Thursday, 19 April 2012

Chinatown/Gastown - Wandering through Vancouver

Gastown is the oldest area of Vancouver, a city that can otherwise seem to be a gleaming clutch of skyscrapers held between the mountains, forest and ocean. Like areas in many cities where there is poverty and homelessness, low rent also means the growth of an artistic community. 

We took an early evening wander down Main St, through neighbouring Chinatown, then explored the three parallel roads that form Gastown: Powell Street, Cordova Street and Hastings Street. The extraordinary thing about this trio is that whilst Powell and Cordova seem to be succumbing enthusiastically to gentrification, West Hastings had enough openair drug taking, prostitution and street selling to make it seem like Hamsterdam in The Wire. 

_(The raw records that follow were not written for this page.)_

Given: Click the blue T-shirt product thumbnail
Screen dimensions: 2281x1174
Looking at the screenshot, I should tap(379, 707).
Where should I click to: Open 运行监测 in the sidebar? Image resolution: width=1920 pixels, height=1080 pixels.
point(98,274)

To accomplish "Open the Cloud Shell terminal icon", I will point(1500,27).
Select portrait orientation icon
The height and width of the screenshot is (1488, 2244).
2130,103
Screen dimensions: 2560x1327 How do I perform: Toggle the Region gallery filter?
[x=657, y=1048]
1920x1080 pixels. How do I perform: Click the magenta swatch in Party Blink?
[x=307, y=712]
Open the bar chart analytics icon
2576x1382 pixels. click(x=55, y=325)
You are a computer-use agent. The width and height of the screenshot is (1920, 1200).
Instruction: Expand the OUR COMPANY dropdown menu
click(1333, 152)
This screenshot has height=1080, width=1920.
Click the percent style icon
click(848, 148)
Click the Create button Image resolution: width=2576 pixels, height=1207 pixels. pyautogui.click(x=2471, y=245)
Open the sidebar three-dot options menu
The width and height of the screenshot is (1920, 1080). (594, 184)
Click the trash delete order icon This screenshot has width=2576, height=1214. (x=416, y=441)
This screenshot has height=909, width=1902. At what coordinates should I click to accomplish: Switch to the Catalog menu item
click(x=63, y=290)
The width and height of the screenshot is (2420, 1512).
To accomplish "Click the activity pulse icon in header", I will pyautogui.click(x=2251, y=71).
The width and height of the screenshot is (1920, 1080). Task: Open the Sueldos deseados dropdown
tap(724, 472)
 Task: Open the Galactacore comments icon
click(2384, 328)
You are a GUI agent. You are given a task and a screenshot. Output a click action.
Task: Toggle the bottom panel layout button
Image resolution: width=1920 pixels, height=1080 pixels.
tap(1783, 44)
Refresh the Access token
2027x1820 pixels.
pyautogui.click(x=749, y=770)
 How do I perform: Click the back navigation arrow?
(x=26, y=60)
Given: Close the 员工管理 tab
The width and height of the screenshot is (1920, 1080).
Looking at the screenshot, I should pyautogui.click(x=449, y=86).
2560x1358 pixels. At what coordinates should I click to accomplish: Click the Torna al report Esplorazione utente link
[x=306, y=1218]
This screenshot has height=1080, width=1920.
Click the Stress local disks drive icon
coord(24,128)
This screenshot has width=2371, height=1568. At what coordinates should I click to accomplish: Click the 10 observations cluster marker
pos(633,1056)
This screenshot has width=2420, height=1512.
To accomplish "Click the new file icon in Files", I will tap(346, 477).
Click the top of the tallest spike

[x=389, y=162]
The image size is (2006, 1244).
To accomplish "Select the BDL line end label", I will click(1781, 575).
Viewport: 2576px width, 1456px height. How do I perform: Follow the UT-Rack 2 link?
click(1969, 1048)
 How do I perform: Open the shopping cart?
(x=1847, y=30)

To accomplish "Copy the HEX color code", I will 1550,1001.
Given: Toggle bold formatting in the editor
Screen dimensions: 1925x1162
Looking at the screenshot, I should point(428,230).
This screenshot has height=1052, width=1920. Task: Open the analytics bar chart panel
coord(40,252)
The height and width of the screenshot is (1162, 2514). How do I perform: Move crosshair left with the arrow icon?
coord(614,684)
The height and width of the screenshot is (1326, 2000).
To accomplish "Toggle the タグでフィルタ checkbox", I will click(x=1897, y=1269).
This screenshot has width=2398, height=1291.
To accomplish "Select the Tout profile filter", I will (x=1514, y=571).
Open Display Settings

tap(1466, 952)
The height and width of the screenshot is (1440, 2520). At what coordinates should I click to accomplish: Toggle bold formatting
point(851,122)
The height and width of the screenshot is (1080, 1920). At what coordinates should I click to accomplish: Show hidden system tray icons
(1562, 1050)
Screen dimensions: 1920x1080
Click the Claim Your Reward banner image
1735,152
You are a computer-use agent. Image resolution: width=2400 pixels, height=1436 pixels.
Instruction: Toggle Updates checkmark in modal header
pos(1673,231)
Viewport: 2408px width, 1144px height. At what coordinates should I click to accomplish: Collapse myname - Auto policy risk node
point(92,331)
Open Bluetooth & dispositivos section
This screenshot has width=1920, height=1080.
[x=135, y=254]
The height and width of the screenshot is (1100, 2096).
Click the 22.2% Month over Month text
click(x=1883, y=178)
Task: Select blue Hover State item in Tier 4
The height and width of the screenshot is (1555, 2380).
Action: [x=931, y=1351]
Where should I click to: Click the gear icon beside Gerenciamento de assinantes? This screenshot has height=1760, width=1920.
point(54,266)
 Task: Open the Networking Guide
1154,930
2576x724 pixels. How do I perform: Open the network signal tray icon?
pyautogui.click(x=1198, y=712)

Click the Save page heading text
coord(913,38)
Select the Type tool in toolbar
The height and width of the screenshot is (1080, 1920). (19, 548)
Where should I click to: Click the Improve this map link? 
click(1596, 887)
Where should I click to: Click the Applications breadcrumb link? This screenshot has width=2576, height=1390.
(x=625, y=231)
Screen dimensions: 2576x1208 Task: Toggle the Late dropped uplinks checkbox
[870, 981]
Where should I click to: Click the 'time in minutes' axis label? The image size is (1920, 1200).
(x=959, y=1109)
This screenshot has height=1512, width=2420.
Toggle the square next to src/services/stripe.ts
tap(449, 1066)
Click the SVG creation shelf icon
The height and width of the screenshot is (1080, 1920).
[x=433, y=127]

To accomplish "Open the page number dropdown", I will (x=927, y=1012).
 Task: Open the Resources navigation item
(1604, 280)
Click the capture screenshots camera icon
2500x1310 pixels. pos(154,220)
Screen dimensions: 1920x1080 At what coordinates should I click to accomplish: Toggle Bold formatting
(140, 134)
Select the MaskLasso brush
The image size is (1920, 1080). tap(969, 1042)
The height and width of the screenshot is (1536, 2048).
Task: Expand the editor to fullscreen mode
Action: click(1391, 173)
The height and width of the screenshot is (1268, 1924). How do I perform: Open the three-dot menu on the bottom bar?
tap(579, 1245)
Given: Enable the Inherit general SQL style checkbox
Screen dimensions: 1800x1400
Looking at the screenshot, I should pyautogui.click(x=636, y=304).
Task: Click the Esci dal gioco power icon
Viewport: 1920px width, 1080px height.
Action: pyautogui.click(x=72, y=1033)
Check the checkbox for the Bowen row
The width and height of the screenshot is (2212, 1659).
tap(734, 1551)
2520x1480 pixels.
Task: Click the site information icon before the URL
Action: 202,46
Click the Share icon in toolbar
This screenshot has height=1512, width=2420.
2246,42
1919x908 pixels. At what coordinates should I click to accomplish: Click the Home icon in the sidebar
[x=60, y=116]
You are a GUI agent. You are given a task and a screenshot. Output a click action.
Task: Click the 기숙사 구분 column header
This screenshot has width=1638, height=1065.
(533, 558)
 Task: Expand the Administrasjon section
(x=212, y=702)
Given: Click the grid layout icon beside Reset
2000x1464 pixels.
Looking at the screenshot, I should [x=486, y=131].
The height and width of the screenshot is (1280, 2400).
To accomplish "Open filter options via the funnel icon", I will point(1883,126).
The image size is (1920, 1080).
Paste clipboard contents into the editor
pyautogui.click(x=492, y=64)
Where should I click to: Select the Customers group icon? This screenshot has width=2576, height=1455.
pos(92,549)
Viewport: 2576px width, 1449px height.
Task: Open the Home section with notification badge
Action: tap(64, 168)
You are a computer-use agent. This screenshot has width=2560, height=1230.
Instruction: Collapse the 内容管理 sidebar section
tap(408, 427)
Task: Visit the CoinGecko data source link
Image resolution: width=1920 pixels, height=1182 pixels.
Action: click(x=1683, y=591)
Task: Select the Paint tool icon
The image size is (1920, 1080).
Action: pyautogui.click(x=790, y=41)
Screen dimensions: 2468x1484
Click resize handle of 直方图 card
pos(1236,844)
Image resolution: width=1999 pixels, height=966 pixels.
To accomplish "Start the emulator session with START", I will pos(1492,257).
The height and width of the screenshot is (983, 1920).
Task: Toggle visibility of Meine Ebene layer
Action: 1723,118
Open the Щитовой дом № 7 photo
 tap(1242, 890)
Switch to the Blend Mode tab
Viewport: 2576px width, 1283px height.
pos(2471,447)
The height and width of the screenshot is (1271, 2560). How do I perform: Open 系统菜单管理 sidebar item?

Instagallery at Kee's Laundry

There are sides to the area to be celebrated, however. Our first stop was Kee's Laundry, where Instagallery, a very timely exhibition of Instagram images of Chinatown opened today. The exhibition is interactive - images are pulled from the #ChinatownYVR hashtag - and they are already showing over 600 entries.

Just around the corner was The Board of Trade, a great new independent clothing shop. It had a really minimal layout that made it feel like an exhibition space, and co-owner Eunice Quan is rightly proud of their menswear offering, much of it handmade by business partner David Lin. It felt a lot like what Liquor Store are doing in Birmingham, but with more of a focus on small designers. A favourite in womenswear was the collection from Priory of Ten.

The Board of Trade
Heading into Gastown, Gallery Gachet was showing Drawuary, the result of 14 artists making one drawing every day in February. The results were reminiscent of the work of Guo Fengyi we saw at Vancouver Contemparary Art Gallery last week. Collected together, the drawings were like pages from a scrapbook, with the timescale of the project making them seem like cryptic diary entries.

Drawuary at Gallery Gachet

 Finally, we pressed our noses against the Royal Canadian Snowflake Factory. Housed in a heritage building on East Cordova Street, Robert Chaplin casts snowflake shapes in silver, and just like real snowflakes, each piece is unique.

A Royal Canadian Snowflake


What seemed to link Instagallery, Drawuary, the Royal Canadian Snowflake Factory and even The Board of Trade, was a real clarity of vision; each is a simple concept executed with quiet confidence and style.